*EXERCISE OBJECTIVE*. Only the lines from the one containing "Given: Advance to" through the last line below belong in your copy; transcribe them exactly and omit any pictures.

*DATA SHOWN*.
= Beginning of Section =

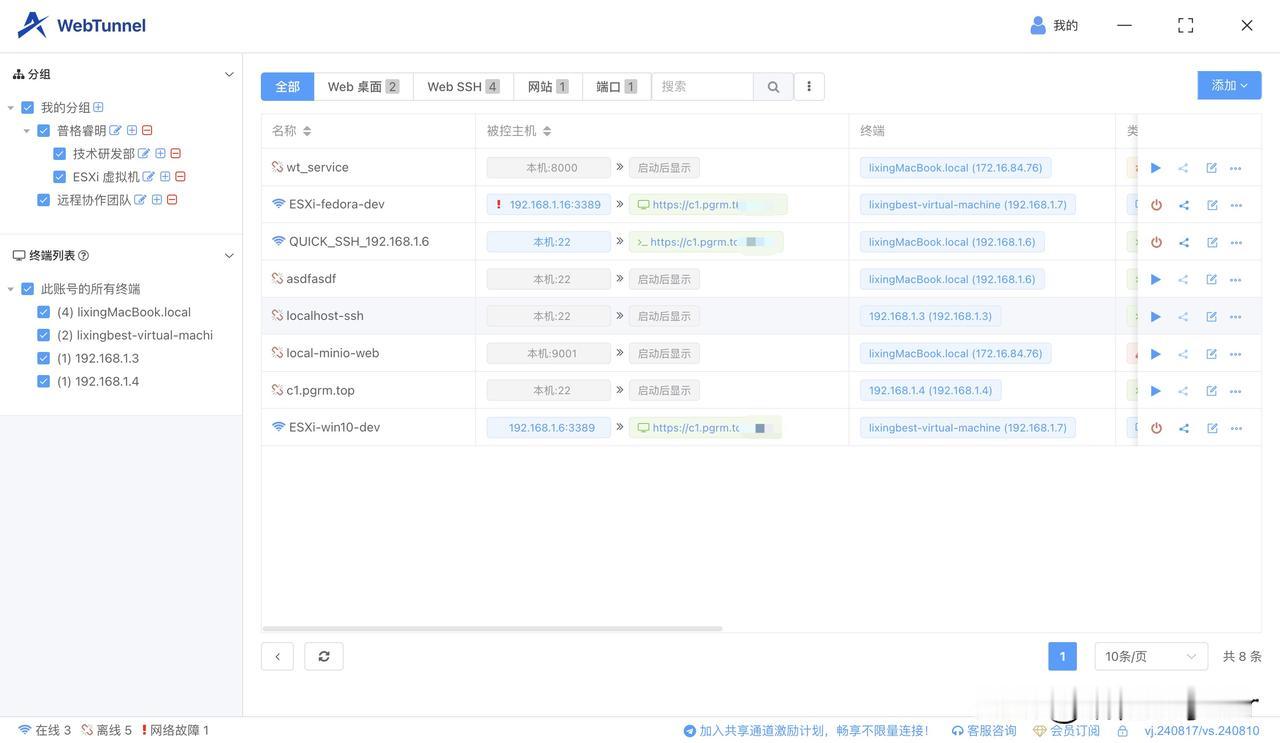Toggle the ESXi 虚拟机 checkbox

(60, 177)
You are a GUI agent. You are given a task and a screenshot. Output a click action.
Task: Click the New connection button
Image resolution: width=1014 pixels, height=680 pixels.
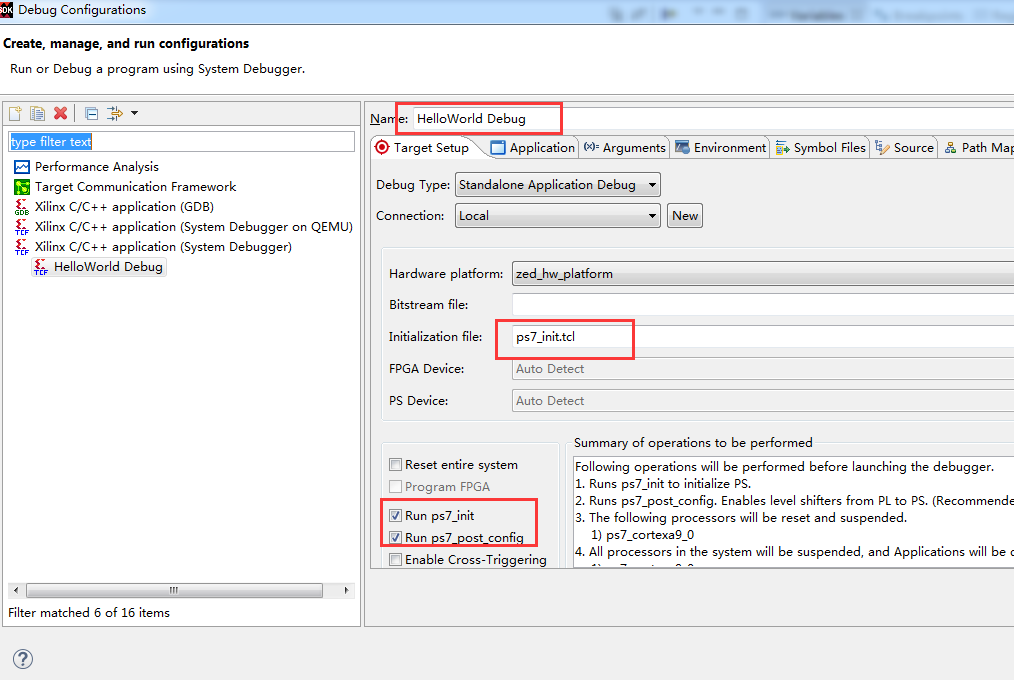[x=685, y=216]
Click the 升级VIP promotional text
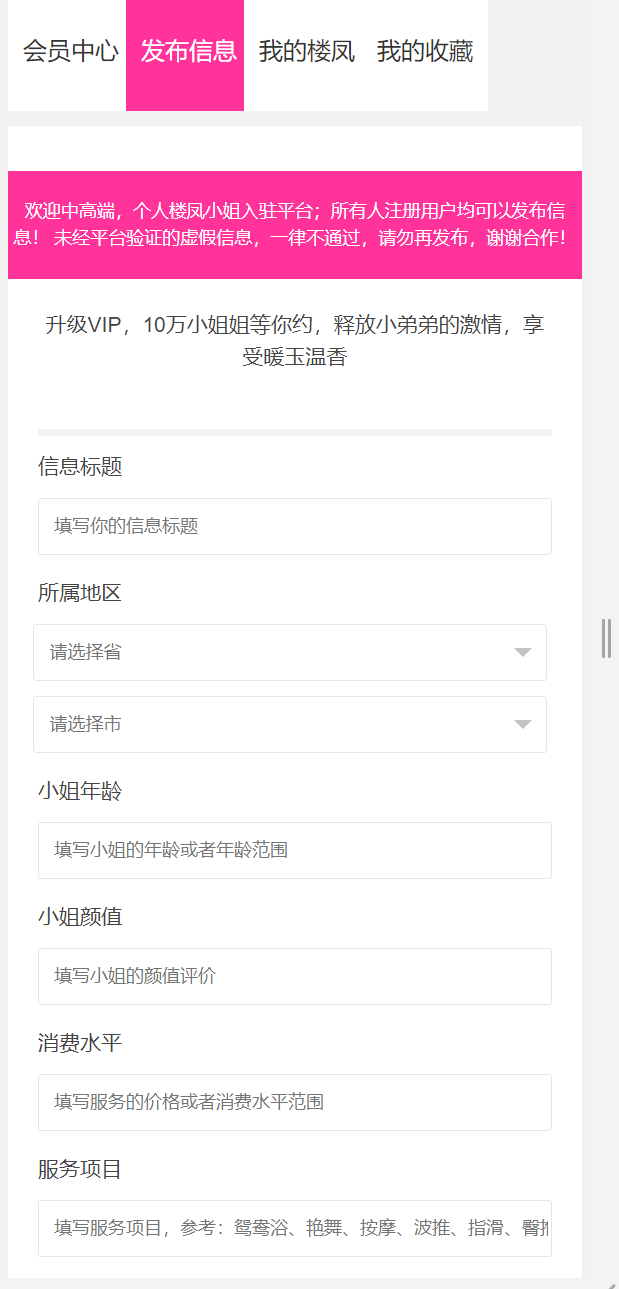 click(x=294, y=341)
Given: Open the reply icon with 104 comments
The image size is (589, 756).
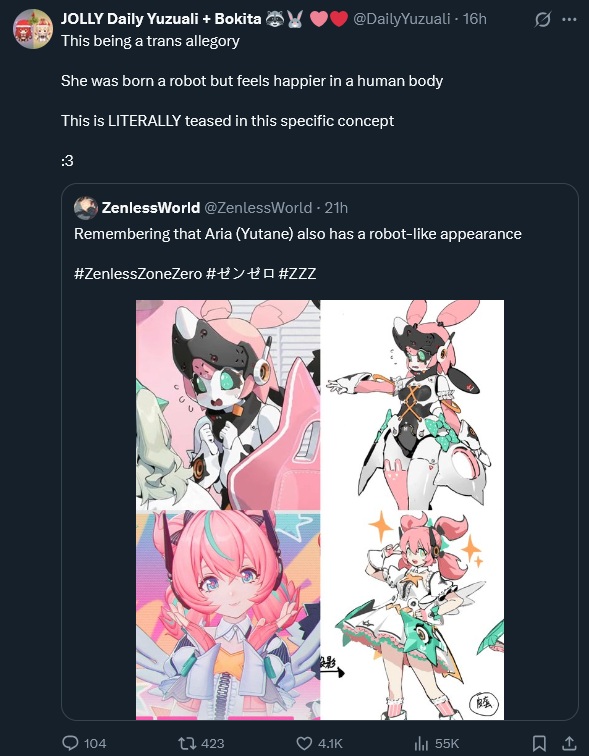Looking at the screenshot, I should point(71,742).
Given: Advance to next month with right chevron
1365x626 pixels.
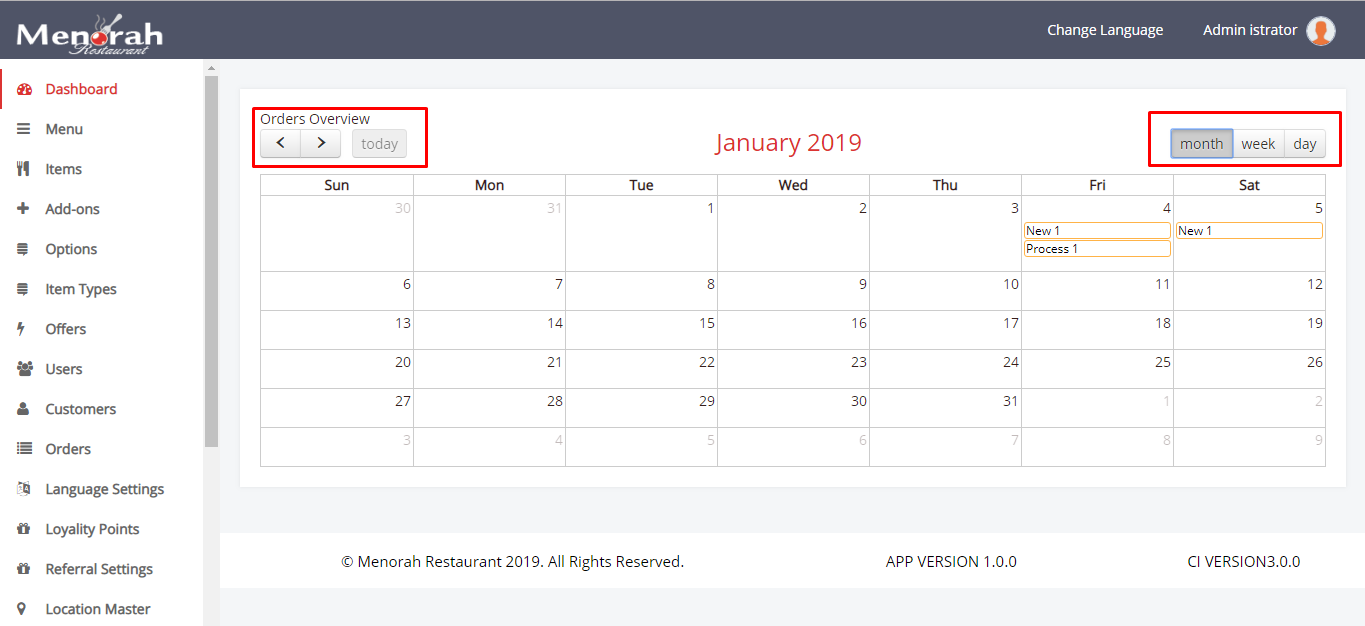Looking at the screenshot, I should (x=320, y=144).
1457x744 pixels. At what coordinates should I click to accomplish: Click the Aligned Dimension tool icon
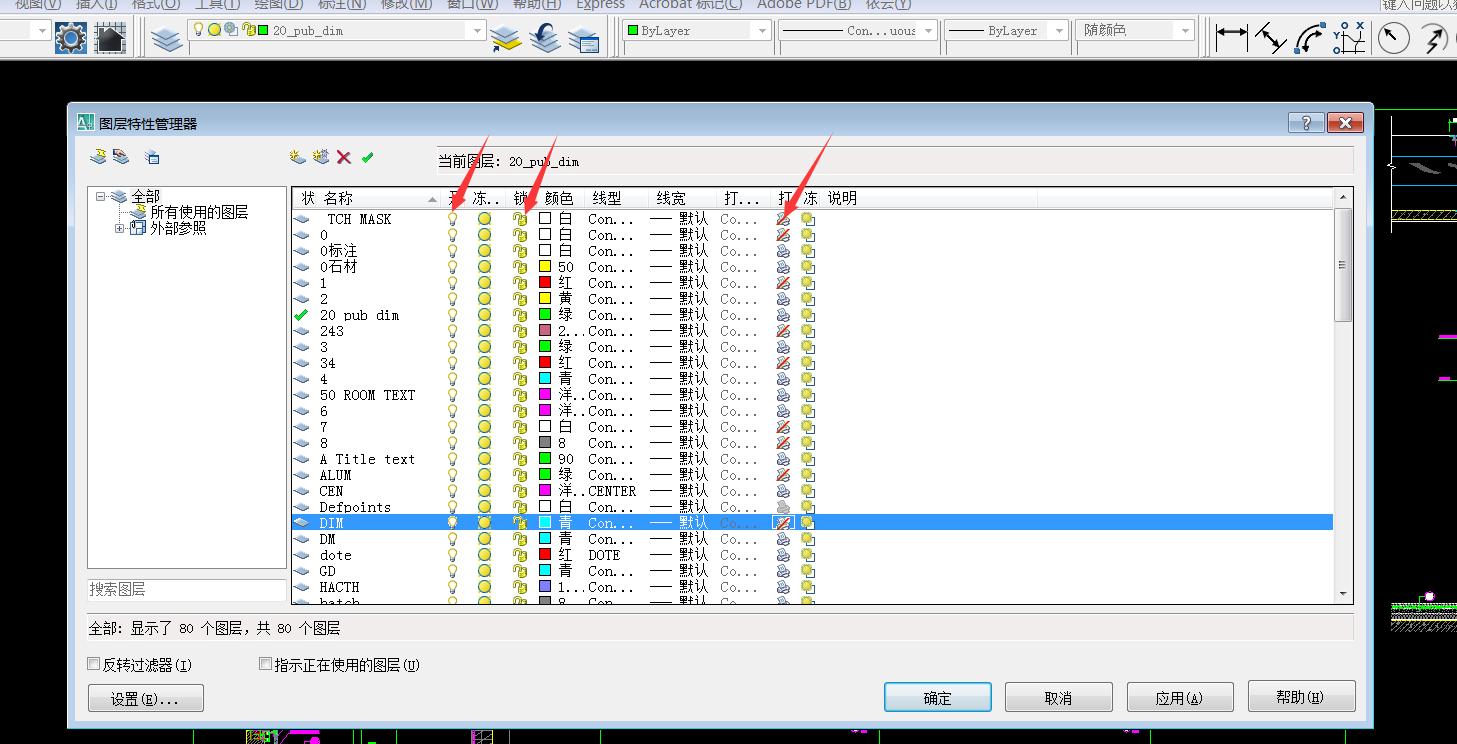coord(1270,38)
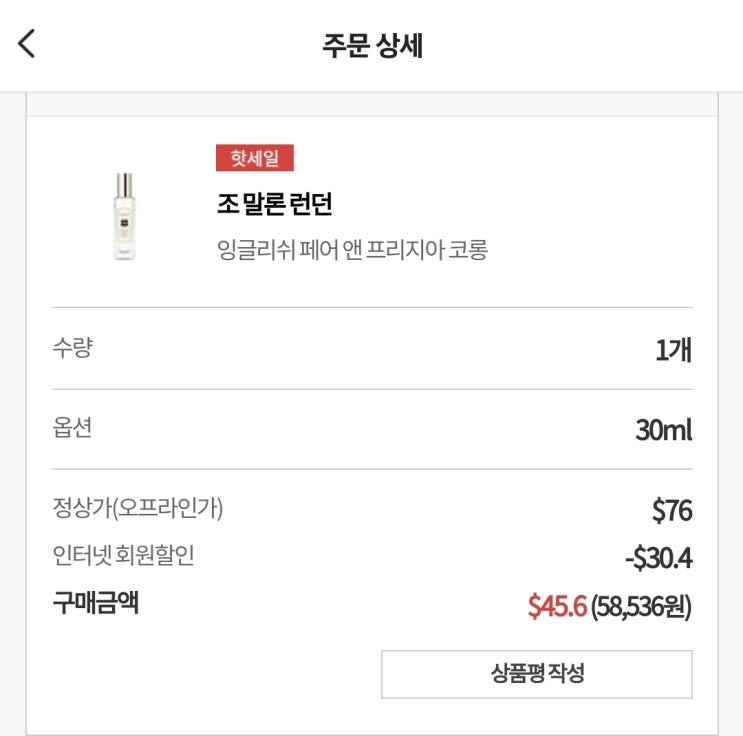Click the 인터넷 회원할인 label
Viewport: 743px width, 736px height.
point(123,556)
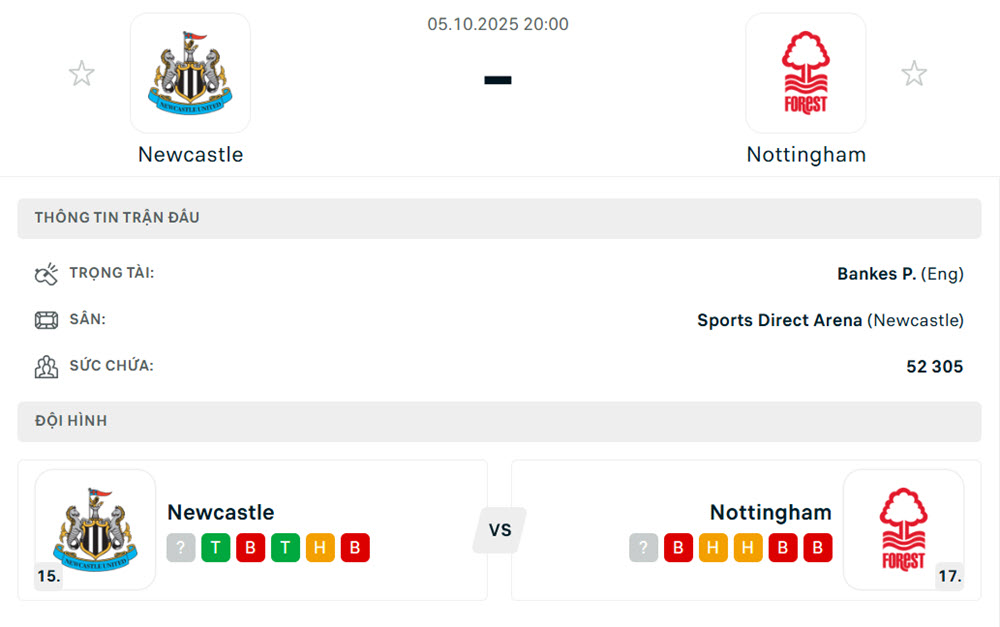Click the Nottingham team name in header
The width and height of the screenshot is (1000, 627).
pyautogui.click(x=806, y=155)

= End of Section =

*SOLUTION TO THIS PROBLEM*.
Given: Advance to next month with right chevron
1365x626 pixels.
Looking at the screenshot, I should (x=320, y=144).
1457x744 pixels. At what coordinates should I click to accomplish: Click the Aligned Dimension tool icon
coord(1270,38)
Click the 인터넷 회원할인 label
Viewport: 743px width, 736px height.
point(123,556)
Click the Nottingham team name in header
The width and height of the screenshot is (1000, 627).
pyautogui.click(x=806, y=155)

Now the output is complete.